### Отрывок страницы
Из книги М.И.Пыляева "Старый Петербург"

Выдержка из главы XVII книги Пыляева Михаила Ивановича "Старый Петербург. Рассказы из былой жизни столицы" , посвященная российским цыганам 19-ого века, их нравам, бытутворческим традициям и песенному  хоровому искусству. (Санкт-Петербург, издательство А.С. Суворина, 1887 год; 3-е изд.-1888) 


Цыганские хоры. – Их история. –  Иван Соколов. – Цыганская Каталани Стеша. – Солистки позднейшего времени.


 Кочевая жизнь, палаточный дым необходимы цыгану, как вода необходима рыбе,воздух птице. Даже петербургские и московские цыгане, давно отвыкшие от жизни номадов, и те не живут в домах каменных, а выбирают себе деревянные: там им легче дышится.

### Строки из набора данных

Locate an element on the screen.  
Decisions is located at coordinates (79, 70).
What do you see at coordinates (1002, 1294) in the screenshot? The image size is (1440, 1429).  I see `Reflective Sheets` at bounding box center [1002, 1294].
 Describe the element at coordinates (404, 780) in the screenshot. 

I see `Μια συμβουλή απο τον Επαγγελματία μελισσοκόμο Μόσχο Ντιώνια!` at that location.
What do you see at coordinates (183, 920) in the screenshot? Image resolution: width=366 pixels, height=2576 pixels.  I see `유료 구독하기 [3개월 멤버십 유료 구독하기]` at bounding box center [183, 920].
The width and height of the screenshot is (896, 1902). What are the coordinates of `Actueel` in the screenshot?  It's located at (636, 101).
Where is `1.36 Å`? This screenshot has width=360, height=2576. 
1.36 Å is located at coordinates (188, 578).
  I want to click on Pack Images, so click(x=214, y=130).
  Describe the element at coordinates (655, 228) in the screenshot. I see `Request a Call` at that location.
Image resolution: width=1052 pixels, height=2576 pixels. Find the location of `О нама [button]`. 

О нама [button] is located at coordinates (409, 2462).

### Части задания
1) Повторите без изменений записи, начиная с первой строки записей и заканчивая строкой с «What do you see at coordinates (1002, 1294)» включительно.
2) Напишите продолжение текста о цыганах, начиная сразу после его последнего предложения.

### Результаты
1)
Locate an element on the screen.  
Decisions is located at coordinates (79, 70).
What do you see at coordinates (1002, 1294) in the screenshot? The image size is (1440, 1429).  I see `Reflective Sheets` at bounding box center [1002, 1294].

2)
В Петербурге цыган селится на Песках, на Черной речке, в Москве живет он в Грузинах; в комнатах у него, когда вы войдете, вас поразит какая-то пустота, вы не увидите многих необходимых вещей в домашнем быту: цыган не привык заводиться хозяйством, два-три стула, стол-калека, деревянная большая кровать с множеством подушек, пуховиков, несколько грязных ребятишек в запачканных рубашках – вот и весь его домашний скарб; разные диваны, кресла цыган называет вздором, от которого делается только тесно в комнатах. Цыган всякое занятие для себя считает унизительным и потому все свое время проводит в бездействии, за исключением двух-трех дней в неделе, когда он выезжает на конную для продажи лошадей. Тут он в своей сфере, бегает, кричит, божится, бранится и неотвязчиво пристает к покупателю. В сумерки он идет домой, оттуда идет с семьей в трактир, здесь начинаются жаркие споры, крики и т.д. Через час, два семья расходится, женщины едут в загородный ресторан, где проводят время до утра, поджидая посетителей. Сам же глава семьи заваливается спать или бренчит на гитаре, лежа на кровати.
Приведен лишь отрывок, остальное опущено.